The centerpiece of the afternoon, Joaquin Rodrigo’s “Concierto de Aranjuez” for guitar and orchestra, starred a stunning young soloist, Ana Vidovic, a Croatian by birth but a universal artist by nature. She has played this three-movement concerto since childhood and it was quite apparent in her intimate and impeccable style.

The first simple chords were the spellbinders, followed by subtle triple/duple meters that simply sang “Spain.”

Vidovic then addessed the iconic Adagio, with its haunting whole tone auxiliary notes, giving it a lovely grace amid daunting riffs. Laura Estey, English horn, was particularly effective in that movement. The finale, Allegro gentille, was just that, more classical in form and virtuosic in design. Vidovic was magnificent and the orchestra took her lead throughout.
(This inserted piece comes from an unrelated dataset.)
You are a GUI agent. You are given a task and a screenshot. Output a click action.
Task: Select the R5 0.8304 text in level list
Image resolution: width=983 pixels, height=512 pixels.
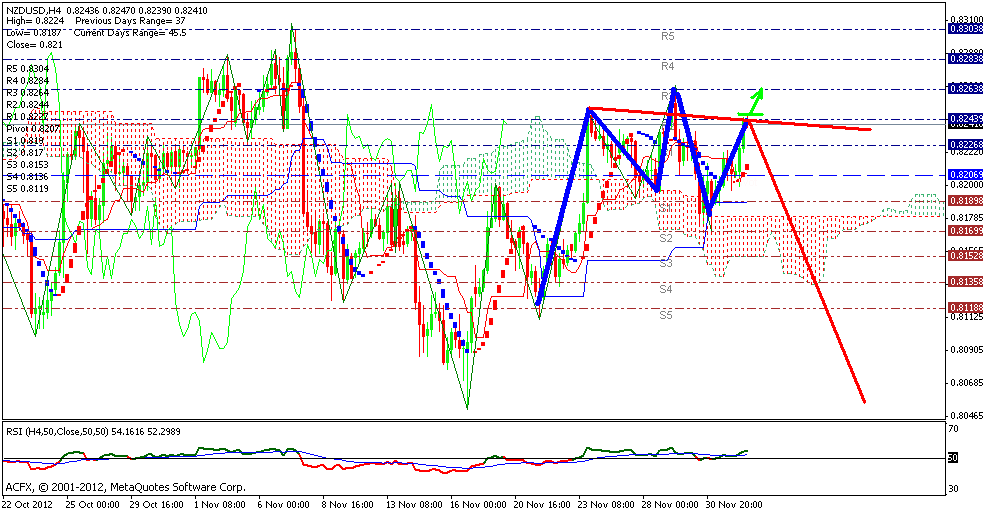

The wannabe Spaniards who, in the 19th century, were captivated by the Iberian culture included Emmanuel Chabrier and Georges Bizet from France and Nikolai Rimsky-Korsakov from Russia. They gobbled it up musically, Bizet, of course, giving us “Carmen” before he died at 37. Maestro Richman chose his “Carmen Suite No. 1” and gave it the works, each of the familiar five sections being better than the last. By the time the orchestra got to the Toreador theme, people were swaying in their seats.

Chabrier, it is said, wrote “Espana” to get people’s attention. It did. It would have made a good overture to the concert instead of de Falla’s “Three Cornered Hat,” which needed more work.

The final piece, Rimsky-Korsakov’s five-movement “Capriccio Espagnol,” which sounds like “Scheherazade” in Spanish, has every intention of putting springs in the audience seats. It did. The standing ovation recognized the Maestro, the music and the musicians, especially the brass and woodwind choirs and soloists, including Trond Saeverud, concertmaster, Jonathan Laperle, flute, Louie Hall, oboe, Kristen Finkbeiner and Glen Sargent, clarinet, Wren Saunders and Lynn Flagg, bassoon.

Richman himself was accorded the rare gesture of musicians’ feet stomping for his performance. Good start.